The background’s blurred, just movement and ice and light, but the focus is razor-sharp on my face.
I look unguarded. Raw. Like someone caught me off-balance.
I don’t recognise that version of myself.
My fingers hover over her name in my contacts list. I type a message, then delete it. Type again. Delete again.
Nice shots.
Too plain.
You made me look better than I am.
Too flirty.
Thanks for coming to the game.
Too much.
In the end, I put the phone down and lie back on the bed, staring at the ceiling.
The guilt should have faded by now. Instead, it’s sharper.
I keep replaying the accident. The sound of metal, the flash of headlights and then her voice in the hospital, soft but steady, telling me she was fine. She wasn’t fine. She was trying to be.
Talia comes in, half-heartedly brushing her hair. “You coming to bed?”
“Yeah,” I mumble.
She slides in beside me, phone glowing faintly in her hand. For a while, the only sound is the soft tapping of her typing a caption. I close my eyes, but the darkness fills with light instead. The burst of a flash, the click of a camera, her laugh.
Rose.
The next morning, I drag myself to the gym before sunrise. The locker room’s empty, the ice still peaceful. I lace up my runners and start hitting the treadmill, hoping the rhythm will drown her out. It doesn’t.
Sweat drips down my neck, but all I can think about is her standing there with that camera, the way she smiled when I said she took good photos.
What the hell am I doing? Talia’s the one I’m supposed to be building a life with.
She’s the one with the apartment, the followers, the plans.
She fits the version of me everyone expects; the charming forward, the face of the Panthers.
But with Rose, I don’t have to be that guy.
I don’t have to smile on cue or explain why I’m quiet.
She doesn’t expect perfect. She doesn’t even like perfect.

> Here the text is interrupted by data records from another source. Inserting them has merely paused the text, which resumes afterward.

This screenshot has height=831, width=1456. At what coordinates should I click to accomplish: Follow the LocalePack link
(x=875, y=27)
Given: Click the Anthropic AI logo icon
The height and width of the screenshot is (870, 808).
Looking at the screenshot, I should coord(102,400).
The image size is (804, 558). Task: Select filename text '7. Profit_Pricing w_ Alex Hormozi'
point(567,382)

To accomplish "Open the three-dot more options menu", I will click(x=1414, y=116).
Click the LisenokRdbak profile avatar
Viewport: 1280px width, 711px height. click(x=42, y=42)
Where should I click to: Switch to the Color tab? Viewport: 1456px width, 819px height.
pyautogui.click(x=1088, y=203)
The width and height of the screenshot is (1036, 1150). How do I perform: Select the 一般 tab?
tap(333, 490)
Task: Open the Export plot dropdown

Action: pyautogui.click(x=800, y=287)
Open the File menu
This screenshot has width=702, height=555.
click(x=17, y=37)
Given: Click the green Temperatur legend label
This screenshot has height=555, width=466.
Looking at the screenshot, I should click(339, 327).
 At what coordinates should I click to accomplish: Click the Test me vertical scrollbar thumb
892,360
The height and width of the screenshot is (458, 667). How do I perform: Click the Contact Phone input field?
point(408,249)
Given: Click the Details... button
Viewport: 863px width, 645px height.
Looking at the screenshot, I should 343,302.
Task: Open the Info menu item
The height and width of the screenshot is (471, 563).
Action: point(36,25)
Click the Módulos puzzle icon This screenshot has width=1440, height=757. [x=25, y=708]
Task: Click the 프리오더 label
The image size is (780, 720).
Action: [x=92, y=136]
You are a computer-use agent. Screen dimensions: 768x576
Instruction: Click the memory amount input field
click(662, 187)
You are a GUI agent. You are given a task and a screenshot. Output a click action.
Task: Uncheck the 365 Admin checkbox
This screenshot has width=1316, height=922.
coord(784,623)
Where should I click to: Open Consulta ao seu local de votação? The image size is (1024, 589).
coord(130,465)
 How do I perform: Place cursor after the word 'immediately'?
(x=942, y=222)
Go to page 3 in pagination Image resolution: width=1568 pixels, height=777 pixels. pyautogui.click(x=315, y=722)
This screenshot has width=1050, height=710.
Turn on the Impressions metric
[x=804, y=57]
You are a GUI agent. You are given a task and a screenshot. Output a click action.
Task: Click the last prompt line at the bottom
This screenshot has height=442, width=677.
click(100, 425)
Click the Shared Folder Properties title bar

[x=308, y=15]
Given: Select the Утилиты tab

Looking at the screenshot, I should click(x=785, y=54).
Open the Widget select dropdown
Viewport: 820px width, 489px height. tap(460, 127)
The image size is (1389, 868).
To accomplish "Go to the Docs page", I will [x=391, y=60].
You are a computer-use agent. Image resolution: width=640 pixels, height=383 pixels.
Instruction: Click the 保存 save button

I slow to a walk, my chest heaving.
If she ever finds out the truth, that I caused the accident that night, that I panicked and drove off before stopping, she’ll never look at me the same way again.
Maybe that’s the point. Maybe that’s why I keep going back to her, because it feels as though it’s a punishment, a confession.
The only kind of truth I’ve had in months.
The treadmill hums beneath my feet, steady, relentless.
I can’t stop thinking about her eyes. That grey-blue mix that looks like morning light over ice.
I know this is going to end badly. I know I should walk away now.
But I won’t. Because even though she doesn’t know who I really am; the liar, the coward, the reason she’s walking with a limp, she makes me feel like the man I want to be.
And that’s something worth ruining everything for.